What it is and where it sits
The Rolex Cal. 1570 is the third-generation perpetual-rotor automatic, replacing the earlier 1530 / 1565 family in 1965. The defining change was a frequency bump from 18,000 to 19,800 vph ("high-beat" by 1960s standards), which improved chronometer-grade timekeeping. The 1570 is a 3-hand date or no-date movement; the Cal. 1575 adds the GMT-hand module for the GMT-Master 1675. Mechanically the two share the same base architecture, balance, and rotor system.
The watches it powered
Few calibers have a more star-studded reference list. Submariner ref. 5513 (no-date Sub, 1962-1989) ran the Cal. 1530 then 1520 (a non-chronometer variant), but its date-equipped sibling ref. 1680 (1969-1980, "red Sub" then white) ran the 1575. The GMT-Master 1675 (1959-1980, "Pepsi", "root beer") ran the 1575 throughout. The Sea-Dweller 1665 (1967-1980, "Double Red", "Great White") ran the 1575. The Explorer 1016 (1963-1989) ran the 1570. The Datejust 1601 / 1603 / Day-Date 1803 ran the 1556 / 1570 family. In short: if you are looking at a vintage Rolex sports watch from 1965 to 1980, the engine is almost certainly a 1570 or 1575.
Hacking, the 1972 update
Pre-1972 1570 / 1575 movements have no hacking: pulling the crown does not stop the seconds hand. From 1972 Rolex added a hacking lever; you can identify a hacking 1570/1575 by an additional bridge on the balance side. For collectors of military-style or precision-set vintage Rolexes, the hacking version is mildly preferred; for purists of early references (1675 "Pepsi" "Mark I" dial, 5513 meters-first) the non-hacking version is era-correct. Both are equally serviceable today.
What replaced it
In 1977 Rolex began rolling out the Cal. 3035 for the new Datejust 16000-series, raising frequency to 28,800 vph and introducing the Quickset date. The 3035 / 3075 (GMT) and later 3135 / 3175 (GMT) progressively replaced the 1570 family across the catalogue. The Submariner 5513 was the last reference to keep the older 1520 / 1530 architecture (until 1989); the GMT-Master 16750 (1981) was the first GMT to drop the 1575 in favour of the 3075. By 1989 the entire 1570 family was out of current production.
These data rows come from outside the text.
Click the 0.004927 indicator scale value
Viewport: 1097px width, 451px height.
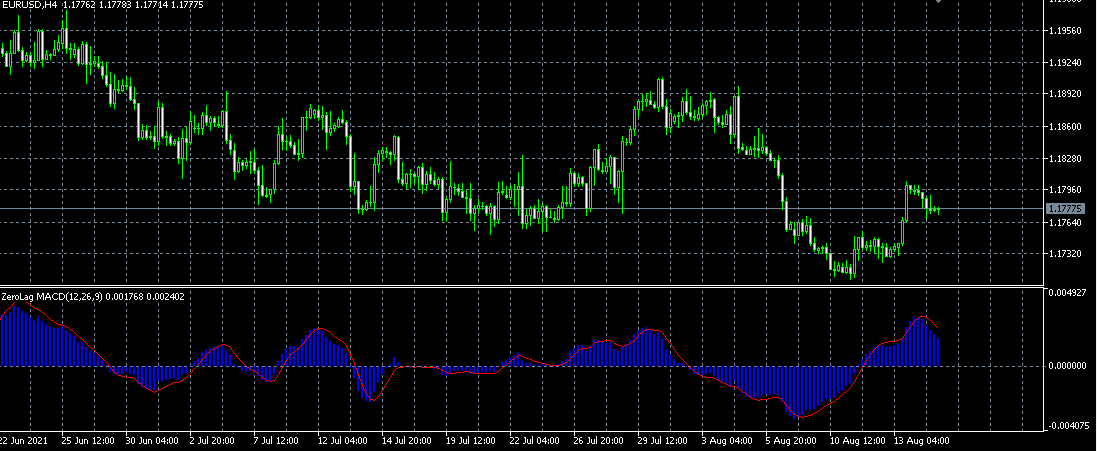coord(1065,292)
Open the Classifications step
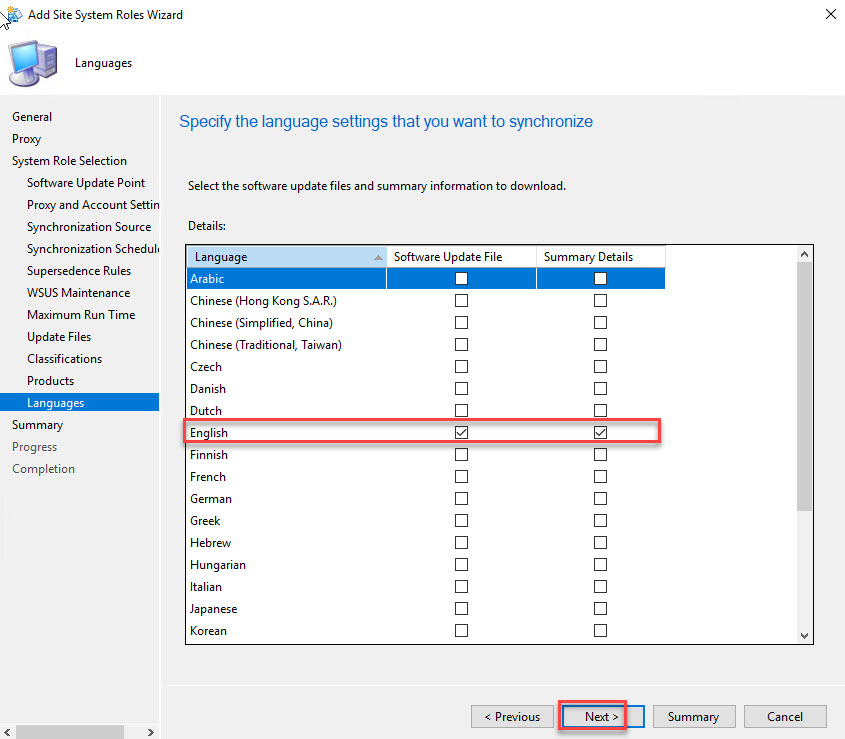Viewport: 845px width, 739px height. point(64,359)
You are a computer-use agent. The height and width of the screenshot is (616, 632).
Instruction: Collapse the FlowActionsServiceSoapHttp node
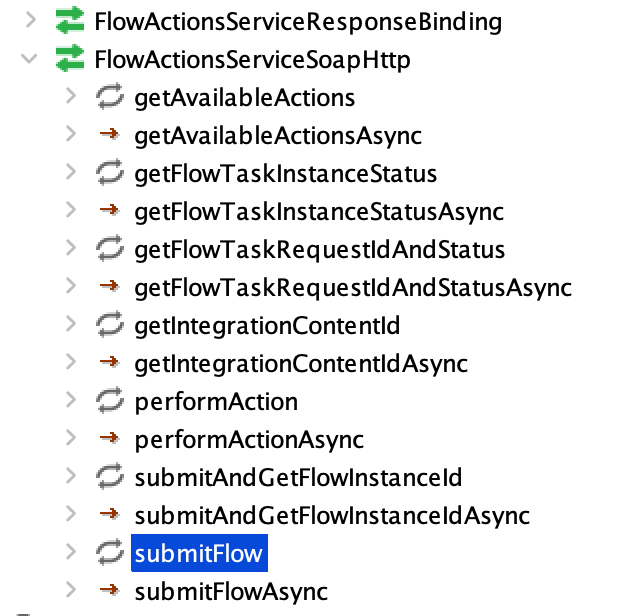31,60
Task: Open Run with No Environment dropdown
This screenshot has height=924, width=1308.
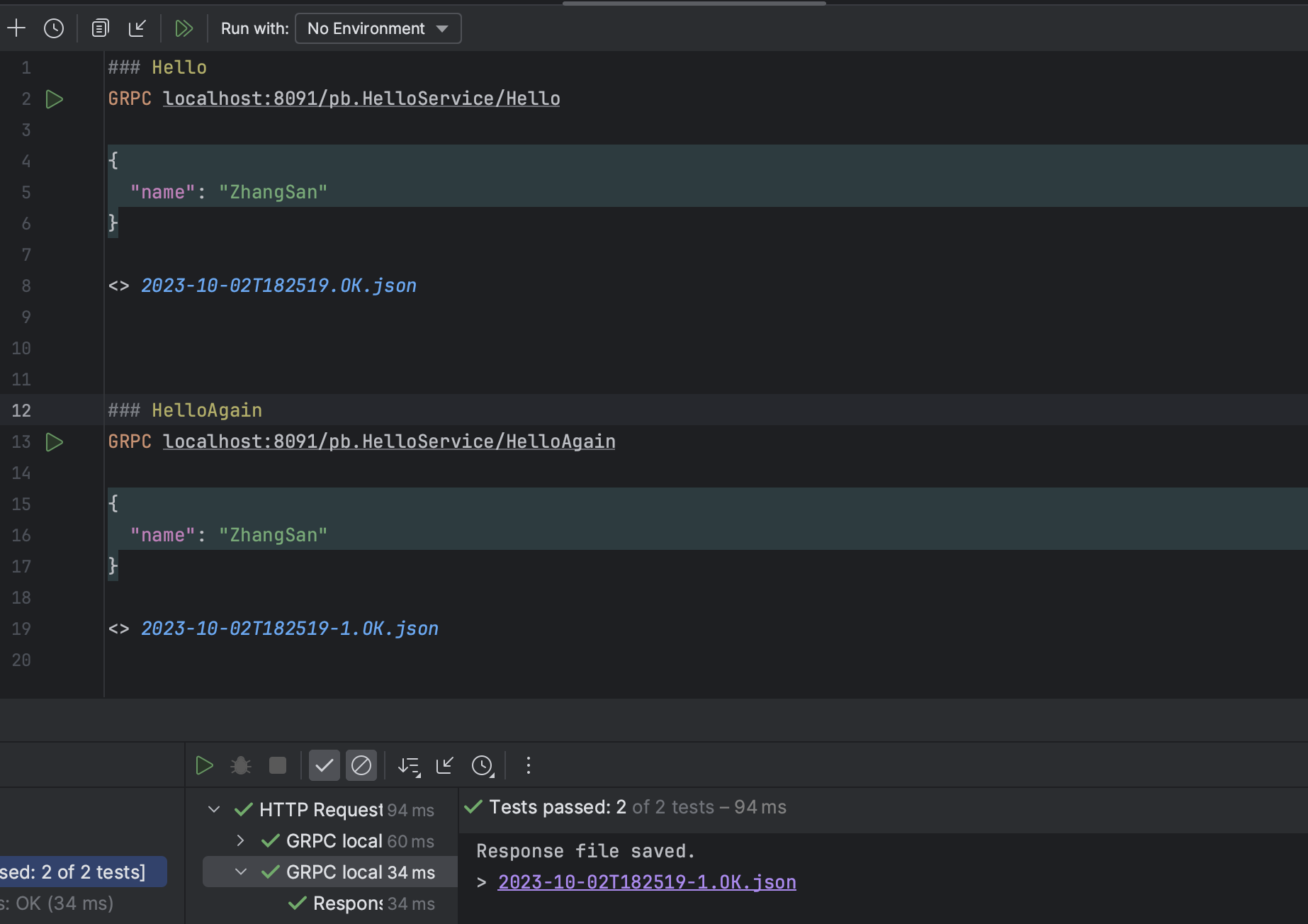Action: 378,28
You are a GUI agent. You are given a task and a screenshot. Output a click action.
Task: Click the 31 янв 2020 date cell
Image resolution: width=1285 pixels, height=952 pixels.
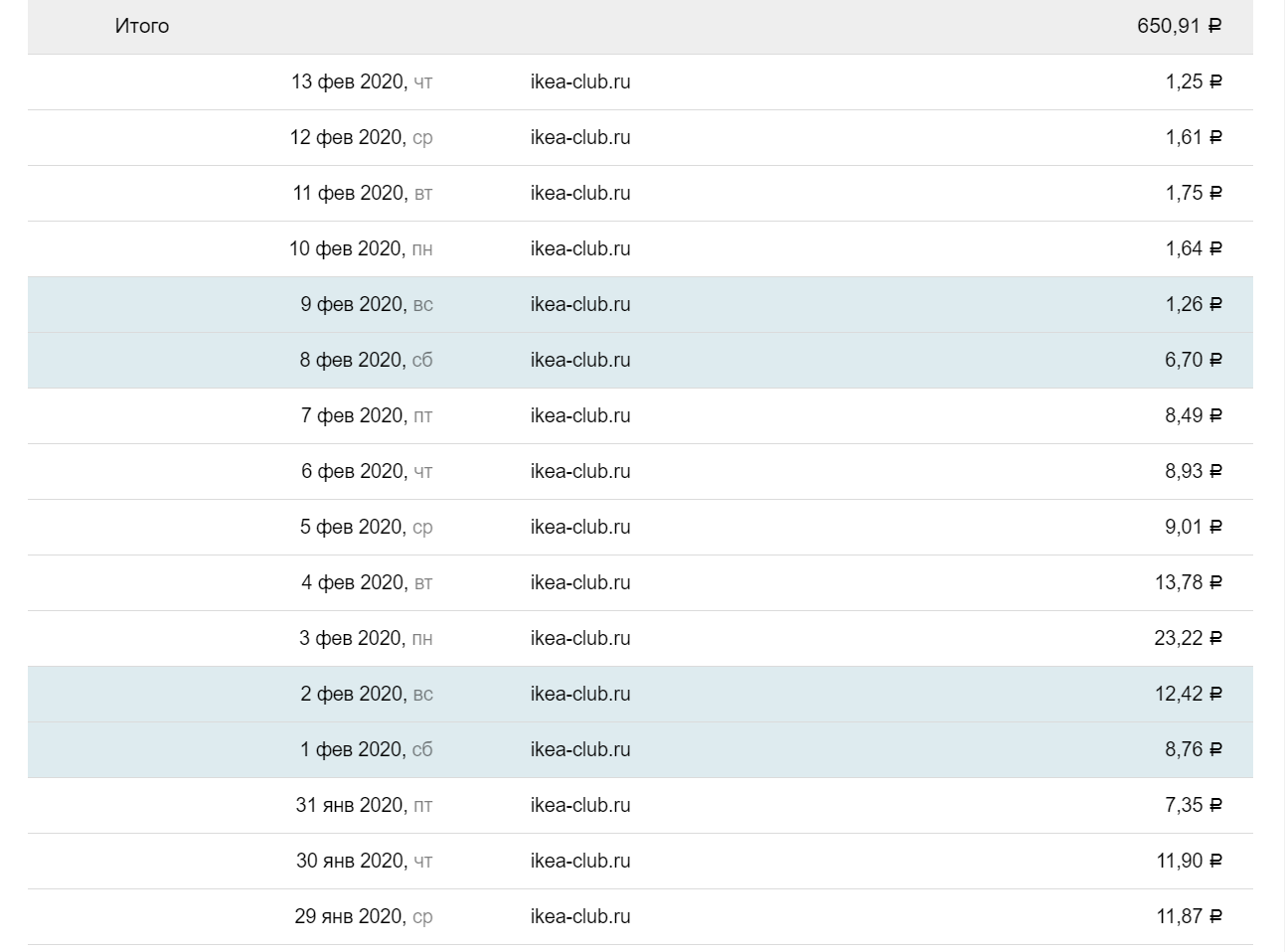[x=364, y=805]
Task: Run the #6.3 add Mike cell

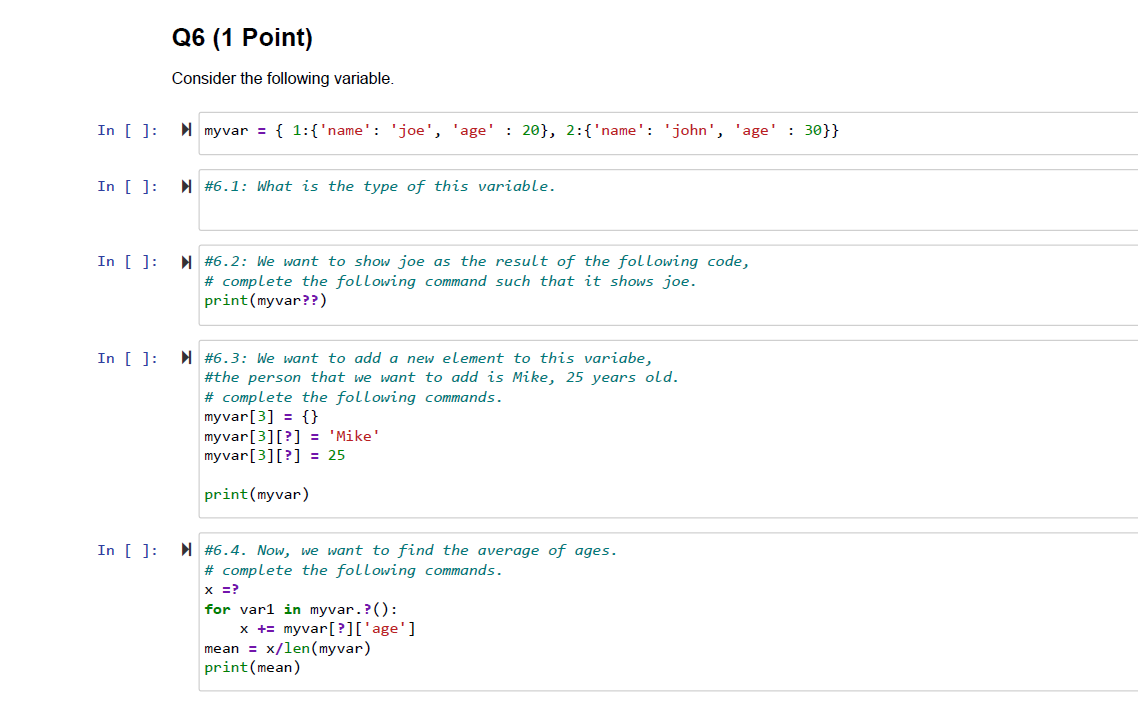Action: [186, 357]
Vintage market and servicing
Cal. 1570 / 1575 watches are the heart of the vintage Rolex market. Service is straightforward: parts (mainsprings, hairsprings, jewels, even balance staffs) remain available through Rolex Service Centres and independent specialists. A typical full service runs USD 600-1,200 at a respected independent. Watch values: a clean 1675 GMT-Master 1675 runs USD 12-25k depending on dial and bezel originality; a 5513 Submariner USD 12-30k; a 1680 "red" Sub USD 25-60k; an Explorer 1016 USD 18-35k. The 1570 / 1575 is robust enough that 50-year-old examples still keep COSC-grade time after service.